## REQUIRED TASK:
Express the rows as a JSON list of strings, one string per line and with blank lines omitted, starting at the first row and ending at the line that contains "Action: (550, 172)". Leave the pictures out of the answer.

## Data entries:
==============================

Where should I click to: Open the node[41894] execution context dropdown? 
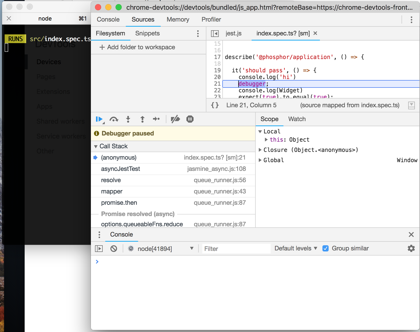161,248
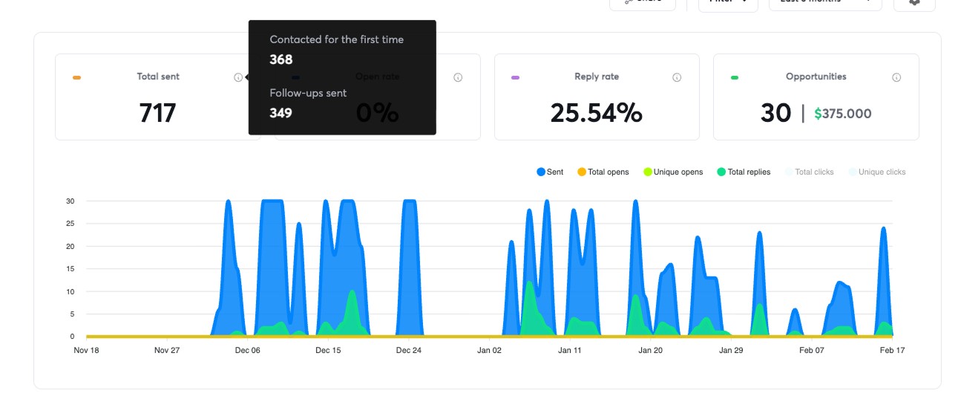This screenshot has height=405, width=961.
Task: Toggle the Sent series in legend
Action: (550, 172)
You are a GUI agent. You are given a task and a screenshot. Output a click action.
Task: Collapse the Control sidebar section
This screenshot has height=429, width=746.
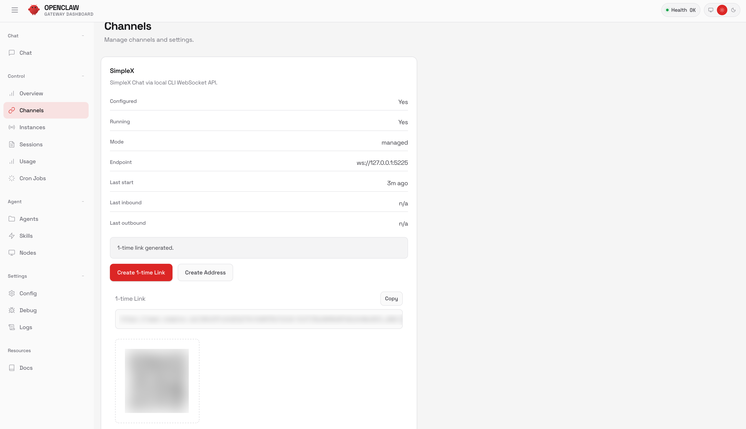83,76
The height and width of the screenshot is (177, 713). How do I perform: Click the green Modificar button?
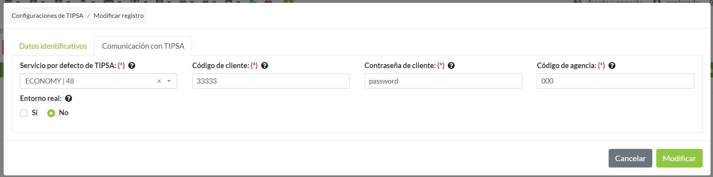[x=679, y=158]
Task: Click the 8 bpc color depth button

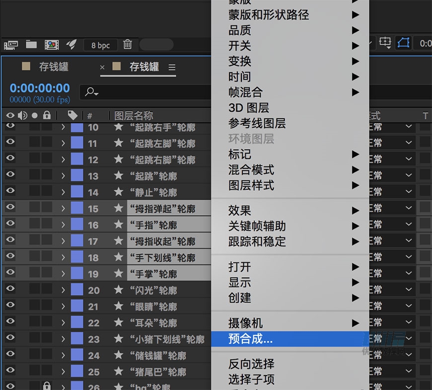Action: pos(100,45)
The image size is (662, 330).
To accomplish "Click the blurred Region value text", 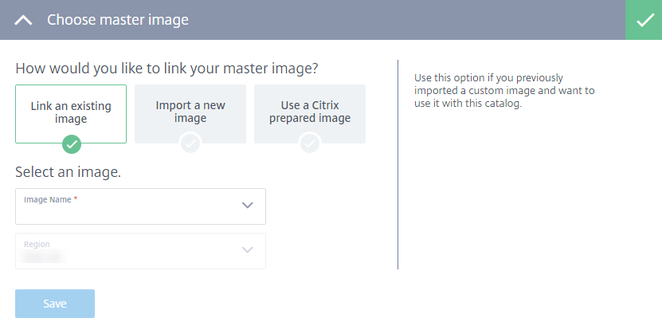I will tap(44, 257).
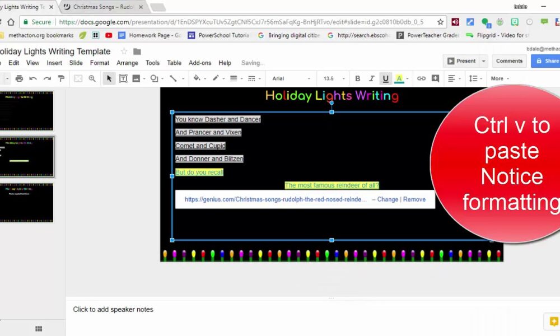Click the Change link in the link popup
Screen dimensions: 560x336
(x=388, y=199)
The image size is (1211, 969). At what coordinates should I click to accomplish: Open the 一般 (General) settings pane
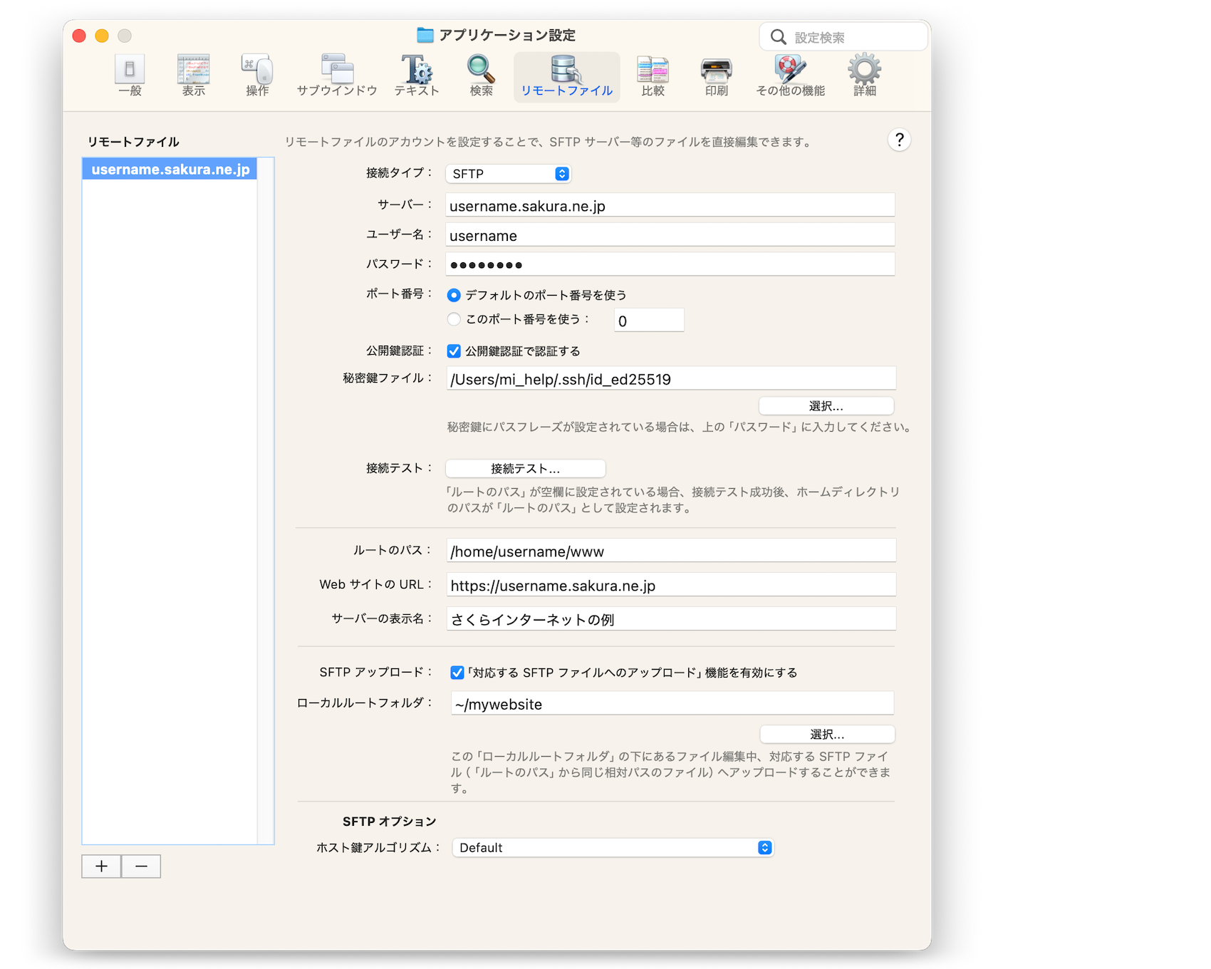pyautogui.click(x=130, y=76)
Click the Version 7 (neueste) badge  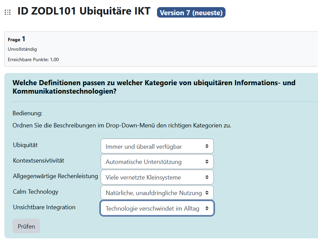click(191, 13)
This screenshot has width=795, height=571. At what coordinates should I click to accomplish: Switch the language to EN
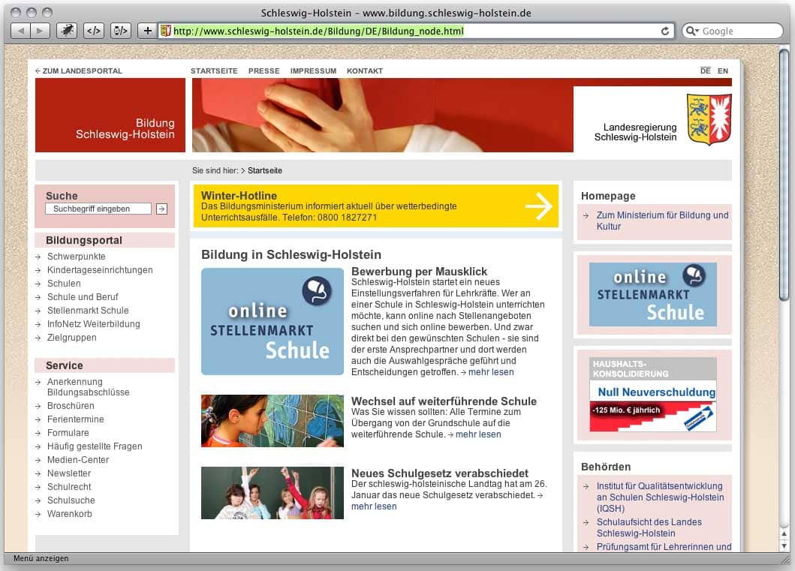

==============================

## EXERCISE OUTPUT:
[
  "Where should I click to: Open the node[41894] execution context dropdown? ",
  "161,248",
  "This screenshot has height=405, width=961.",
  "Task: Toggle the Sent series in legend",
  "Action: (550, 172)"
]